OxyContin was designed to slowly release the opioid drug oxycodone. After people started abusing it by crushing the pills and inhaling the powder or dissolving the pills in water and injecting it to get a rush, the drug maker introduced a new formula in the U.S. in 2010 to make inhaling and injecting more difficult.
The new pills are harder to crush and dissolve more slowly.
In Wednesday's issue of the New England Journal of Medicine, investigators in the U.S. said use of OxyContin by inhalation and injection has dropped significantly since the abuse-deterrent form went on the market.

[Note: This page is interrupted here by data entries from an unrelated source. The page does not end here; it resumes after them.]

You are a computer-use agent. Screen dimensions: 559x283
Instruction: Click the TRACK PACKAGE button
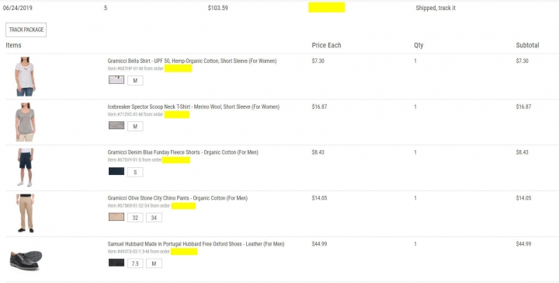[x=26, y=30]
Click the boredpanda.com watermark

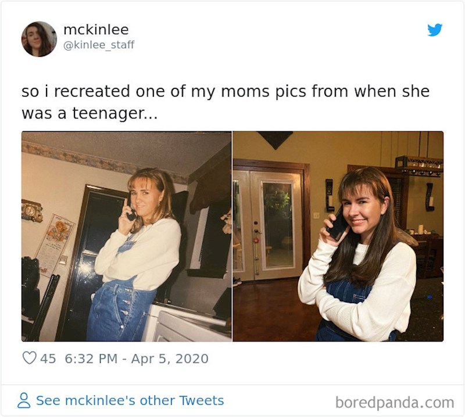[x=394, y=402]
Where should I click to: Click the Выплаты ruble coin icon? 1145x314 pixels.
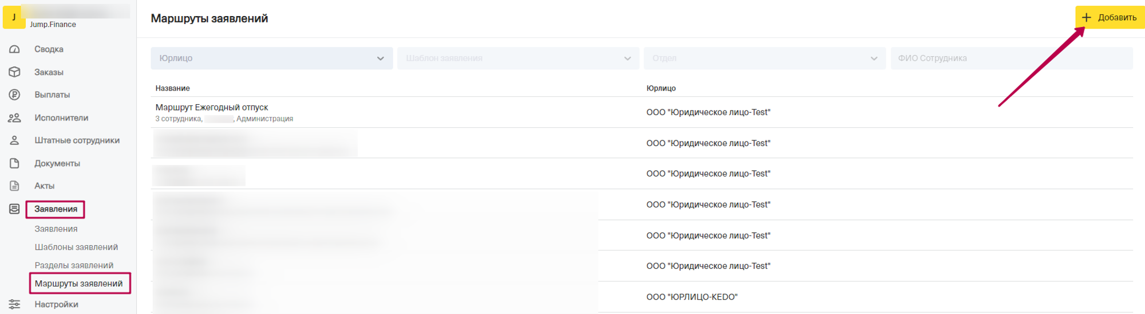click(x=15, y=95)
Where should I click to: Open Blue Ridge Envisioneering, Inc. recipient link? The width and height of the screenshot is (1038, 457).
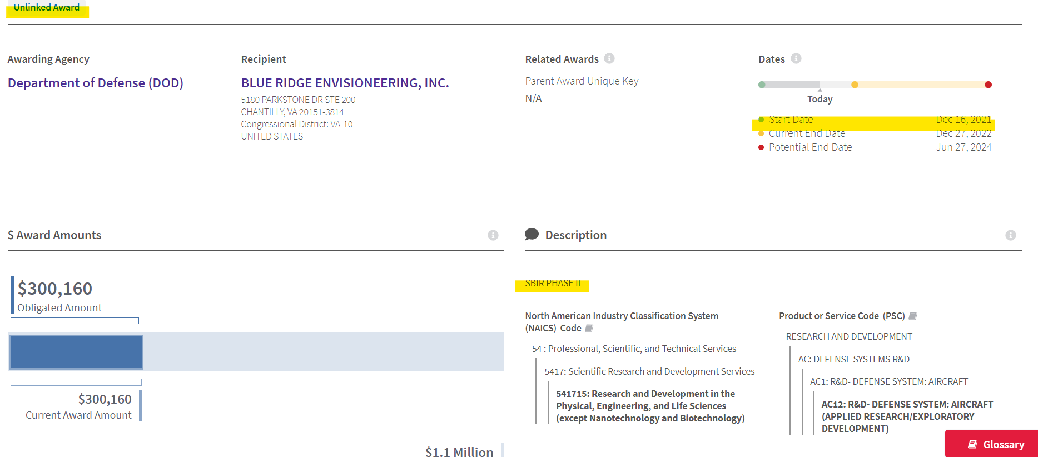pyautogui.click(x=345, y=83)
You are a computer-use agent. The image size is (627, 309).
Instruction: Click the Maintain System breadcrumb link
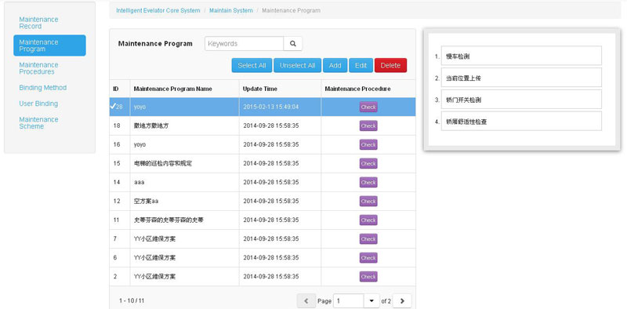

"In that sense, the new formulation was very successful," said author and principal investigator Theodore Cicero, a professor of neuropharmacology in psychiatry at Washington University School of Medicine in St. Louis, Mo.
"The most unexpected, and probably detrimental, effect of the abuse-deterrent formulation was that it contributed to a huge surge in the use of heroin," he added in a release.
OxyContin was a popular drug in suburban and urban areas, where drug abusers have now shifted either to more potent opioids if they can find them or to heroin, he said.
Cicero's team collected survey information from more than 2,500 patients entering treatment for drug abuse in 39 states starting in 2009.
Cheaper way to get high
Nearly 36 per cent of abusers said OxyContin was their main drug before the new formulation came out, which dropped to about 13 per cent about 21 months later, the researchers said.
At the same time, selection of high-potency Fentanyl and hydromorphone rose "markedly" from 20 per cent to 32 per cent.
Earlier this week, police in Sarnia, Ont., said Fentanyl is becoming a killer street drug.
The U.S. researchers asked abusers why they had switched.
"These changes appear to be causally linked, as typified by one response: 'Most people that I know don't use OxyContin to get high anymore. They have moved on to heroin [because] it is easier to use, much cheaper and easily available," the researchers wrote in a letter to the journal.
They concluded that abuse-deterrent formulations may not be the "magic bullets" many hoped for in solving the opioid abuse problems.